* WHAT THE EXERCISE ASKS
With no words added or dropped, transcribe the listing that follows.
-------------------------
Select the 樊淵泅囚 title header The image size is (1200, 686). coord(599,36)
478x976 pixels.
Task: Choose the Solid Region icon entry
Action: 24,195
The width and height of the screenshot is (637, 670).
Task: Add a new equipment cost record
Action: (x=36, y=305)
-------------------------
* SOLUTION FOR THIS PROBLEM
Select the 樊淵泅囚 title header The image size is (1200, 686). coord(599,36)
478x976 pixels.
Task: Choose the Solid Region icon entry
Action: 24,195
The width and height of the screenshot is (637, 670).
Task: Add a new equipment cost record
Action: (x=36, y=305)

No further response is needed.